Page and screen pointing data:
# # # # #
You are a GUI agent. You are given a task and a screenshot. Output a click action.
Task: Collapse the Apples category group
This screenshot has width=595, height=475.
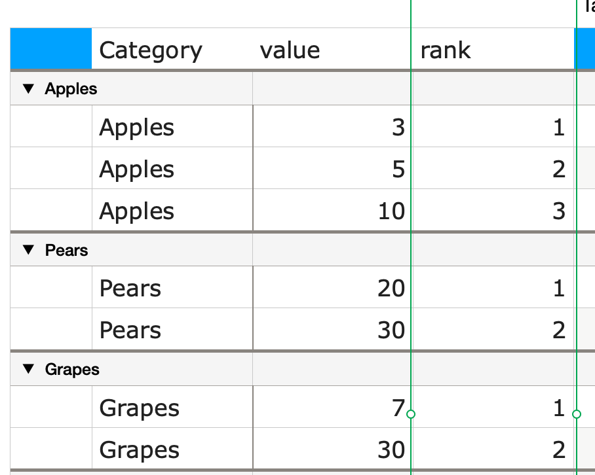pos(28,88)
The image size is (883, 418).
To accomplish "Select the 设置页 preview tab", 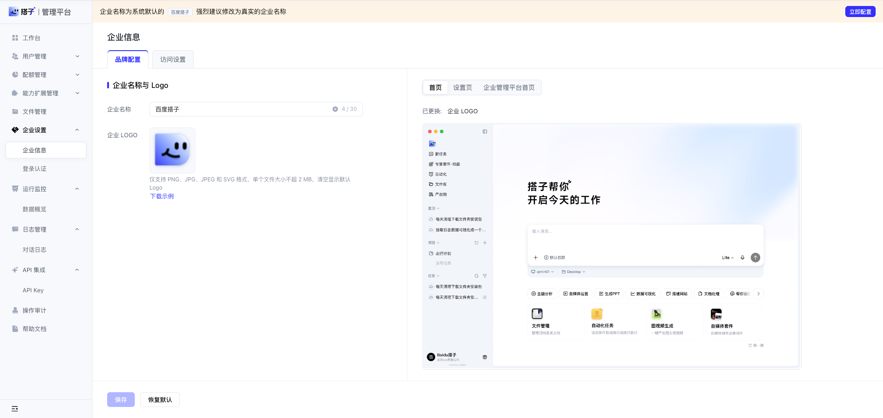I will (463, 87).
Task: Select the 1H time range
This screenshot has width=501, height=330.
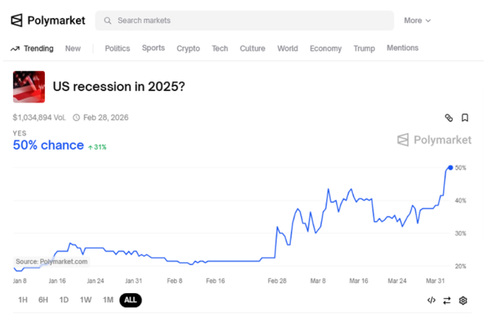Action: [23, 300]
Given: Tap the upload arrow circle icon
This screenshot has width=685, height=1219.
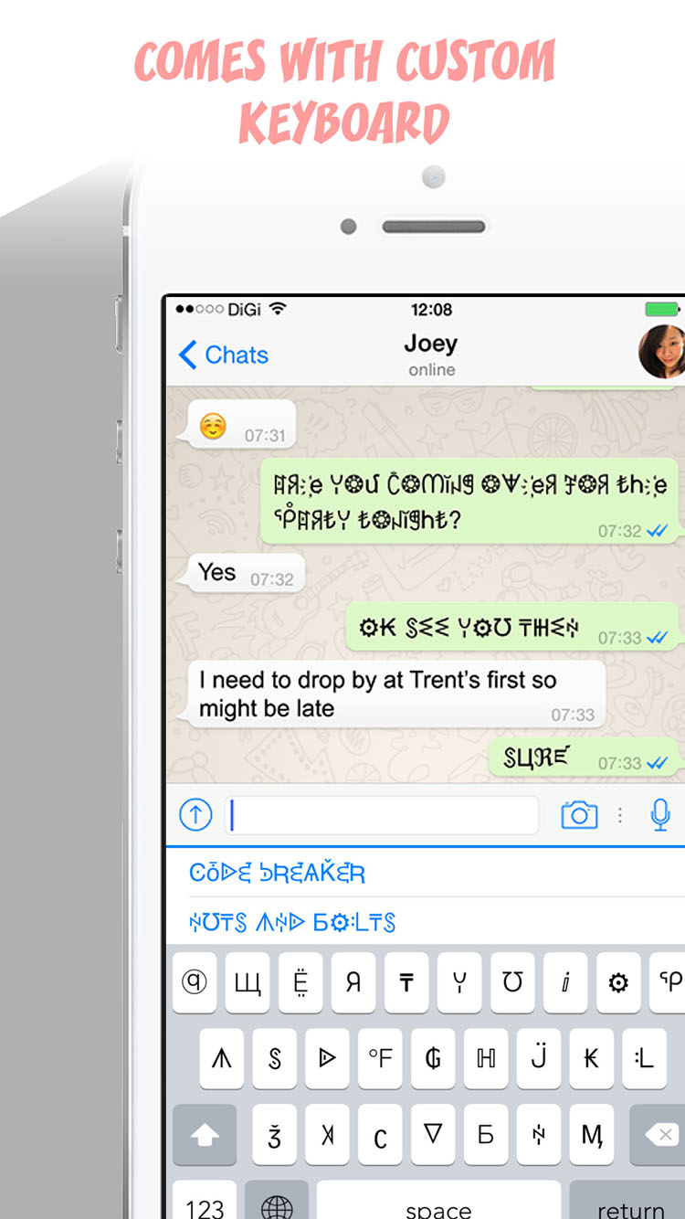Looking at the screenshot, I should click(x=195, y=814).
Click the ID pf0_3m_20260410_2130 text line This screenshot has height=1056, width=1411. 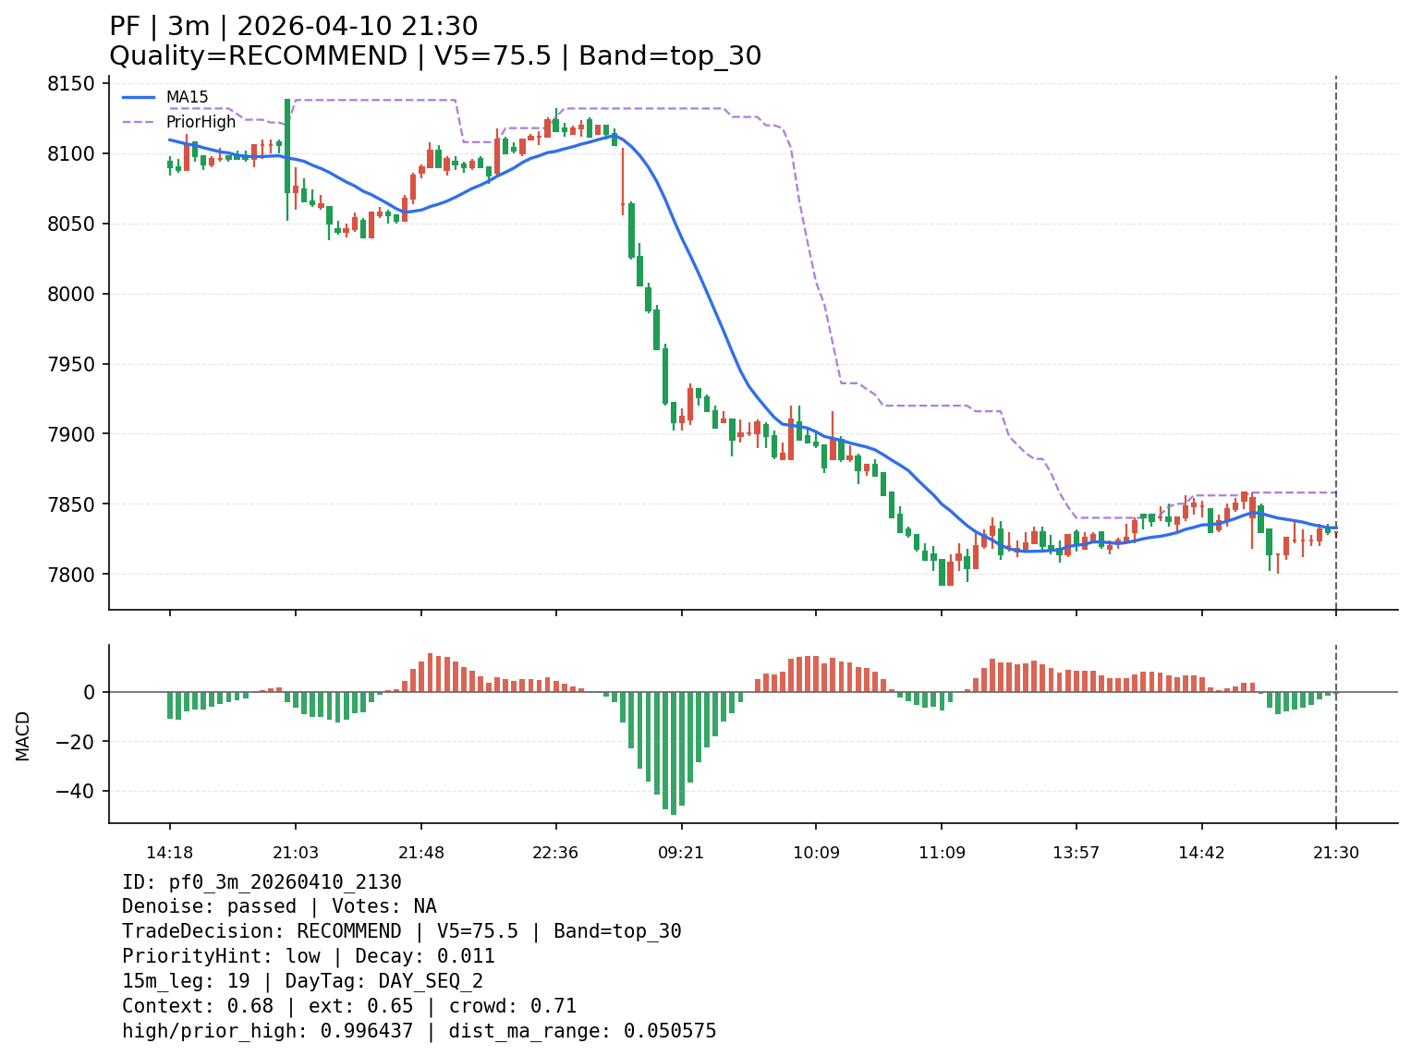262,882
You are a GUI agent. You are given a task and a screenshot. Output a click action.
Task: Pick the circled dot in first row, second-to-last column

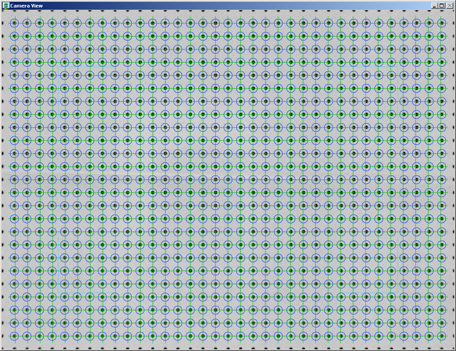(429, 23)
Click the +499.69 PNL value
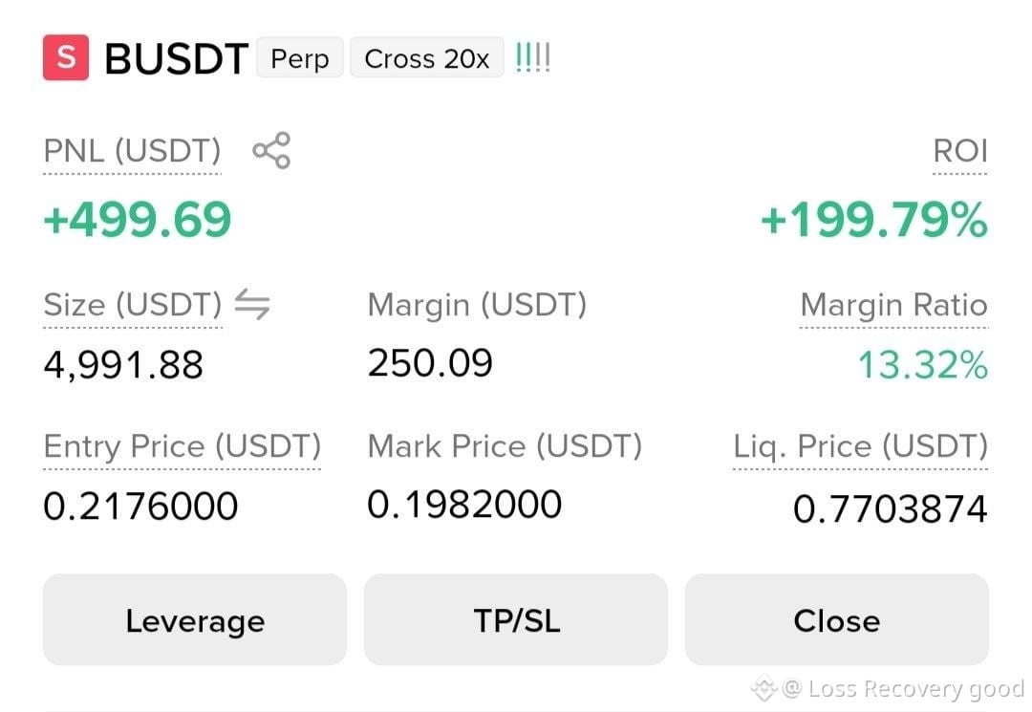The width and height of the screenshot is (1032, 712). point(138,219)
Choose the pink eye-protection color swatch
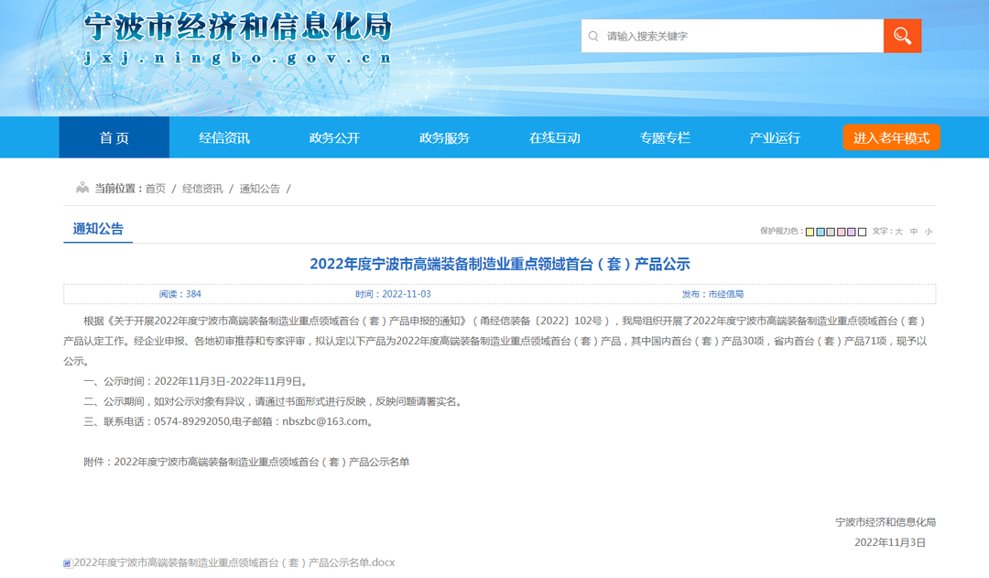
# # # # #
Aim —
Copy word for word the part of the listing that opens with the line containing "Click the +499.69 PNL value" and runs to the end of the listing. Leave the pictures out of your answer.

The completed task —
Click the +499.69 PNL value
The width and height of the screenshot is (1032, 712). point(138,219)
Choose the pink eye-protection color swatch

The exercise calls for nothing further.